The pic of the beach looks brill, any other info (Details) on free camping. Never having done it before just a little nervous.
Thank you
Tel


----------



## peedee (May 10, 2005)

Its 6 years since I was last there but unless they have built another site there is only the one and that is quite good by Portuguese standards. It is a popular site for long stays in winter. I would stay there again.

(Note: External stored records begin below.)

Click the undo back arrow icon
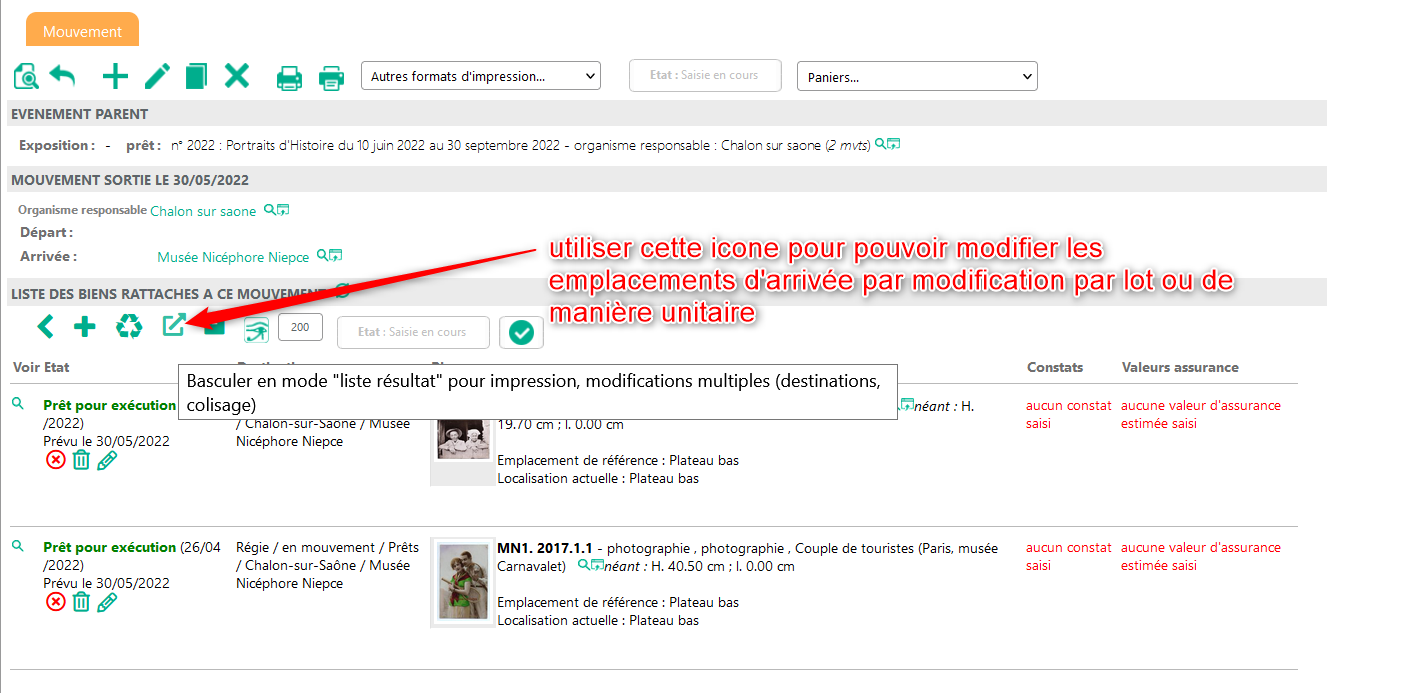The width and height of the screenshot is (1420, 693). (63, 77)
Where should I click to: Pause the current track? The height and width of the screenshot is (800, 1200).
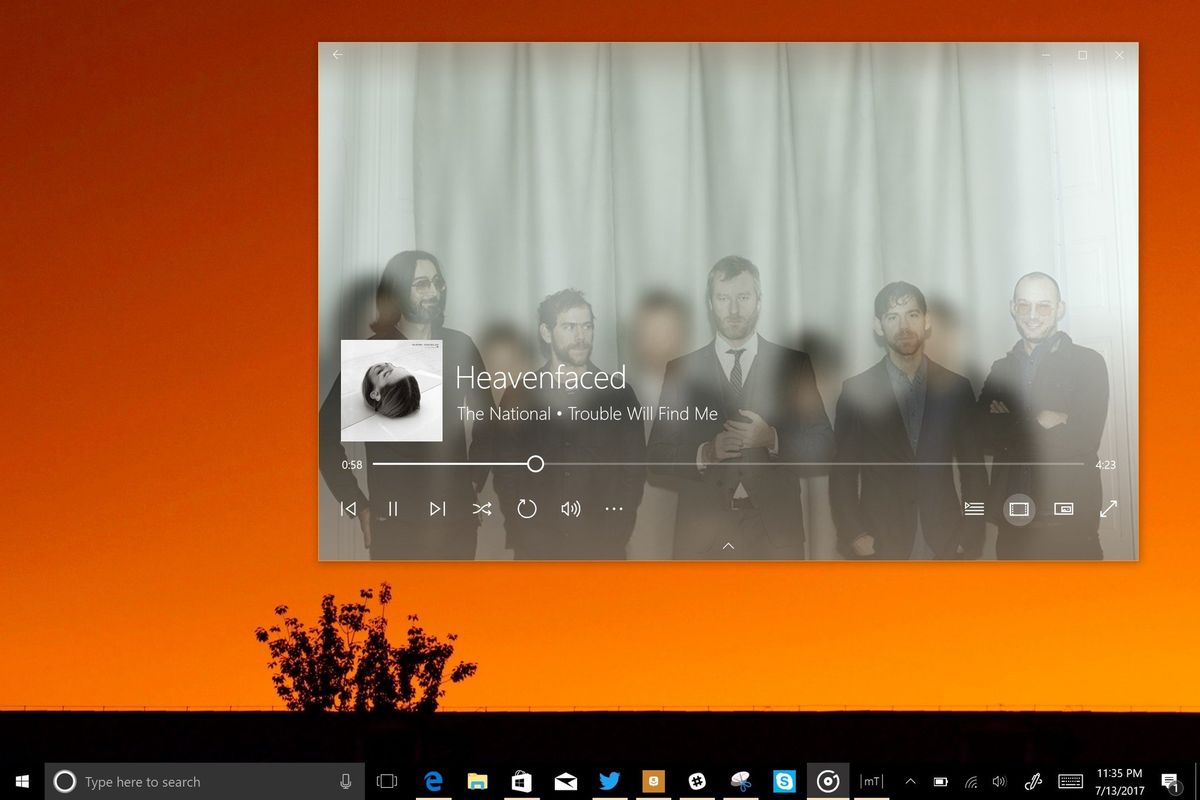(x=393, y=508)
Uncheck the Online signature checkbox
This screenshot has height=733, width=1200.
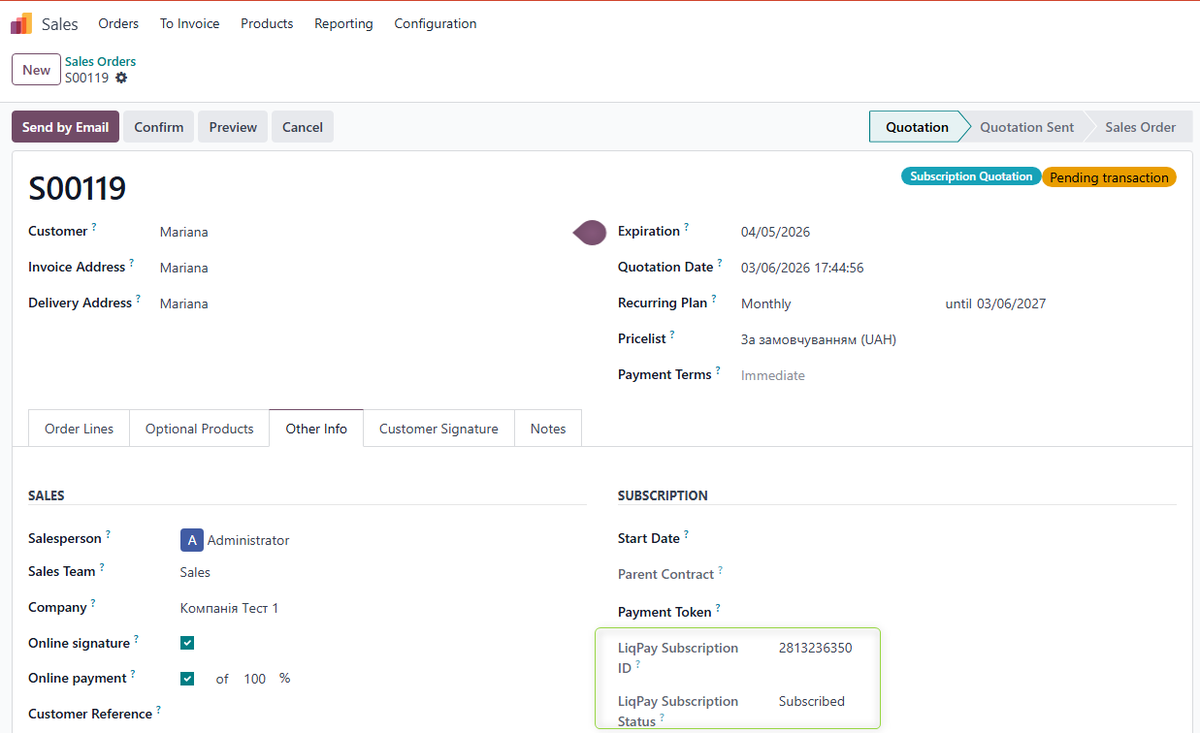(187, 642)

If you have a look on Google earth at Lat 37.10935 log-8.3527 there are some photographs of the site and the area and you will see it is not to far from the sea front and the centre of town.

peedee


----------



## Nora+Neil (May 1, 2005)

Was there a few weeks ago. Not in the Motorhome  ly.
On the west side of Armacao De Pera just outside the town is a big carpark over looking the Sea and there was a load of Motorhome parked. Its very near main road N125.
We also heard the story about the Police asking them to move. That was the only place we heard about. Praia de Rocha to Sagnes was full of Campers. 
Cabo st Vincent was a Motorhome dream. plenty of parking.


----------



## Nora+Neil (May 1, 2005)

Just looked at Google earth. 
Yes one Campsite in town on east side about 10mins walk from beach. [Camping Armacao de pera.] 
The other Campsite was outside the town on the east [Camping Canelas]on road to Albufeira.
Hope this is of help.


----------



## kennyo (Mar 22, 2006)

Hi stopped at this site Camping Armacao de pera for 2 nights just to charge every thing up and I would say it was like most sites in Portugal. Site was crowded so you will struggle for a pitch if you have a large outfit. wild camped there and at the nature reserve just along the road. As for being moved on it happens they take your details tell you not to come back to that spot and thats it and this can happen anywhere. You will see MH all along the Algarve as it is very popular for wildcamping and there is emptying points and water at most places. Here is a picture of the MHs at armacao


----------



## 101316 (Oct 9, 2006)

Hi,

I've used Camping Canelas for two one night stops this time... it was okay and the staff are very pleasant even by already friendly Portuguese standards. Cheap too - for me just €7.25 a night, discount is 50 percent even for one night at this time of year.

But I only use these sites to recharge batteries. When you wild camp and have such wonderful sea views I'm afraid sites just don't compete! I plan to have solar panels for next year!

I pride myself in having escaped being moved on by Police in Portugal so far (more by luck than anything else  ), but in the case of the cliff top site mentioned above they did come around when I was out walking and gave everyone two hours to vacate, so I think these spots are virtually out of bounds to us nowadays. Nine times out of ten it's expat Brits living locally who complain to the police, the other times it's either the hotels or local campsites.

On the west coast now, internet getting tougher to find and have loads of net stuff to squeeze in so this is just a quick post. Just get down here Tel and do it. You'll love it


----------



## tel999 (Aug 17, 2007)

Thanks guys 
You are amazing.
You make it sound so easy..... SO We are going to set off Sunday and see what we can find.
Once again. Thank You
Regards
Tel


----------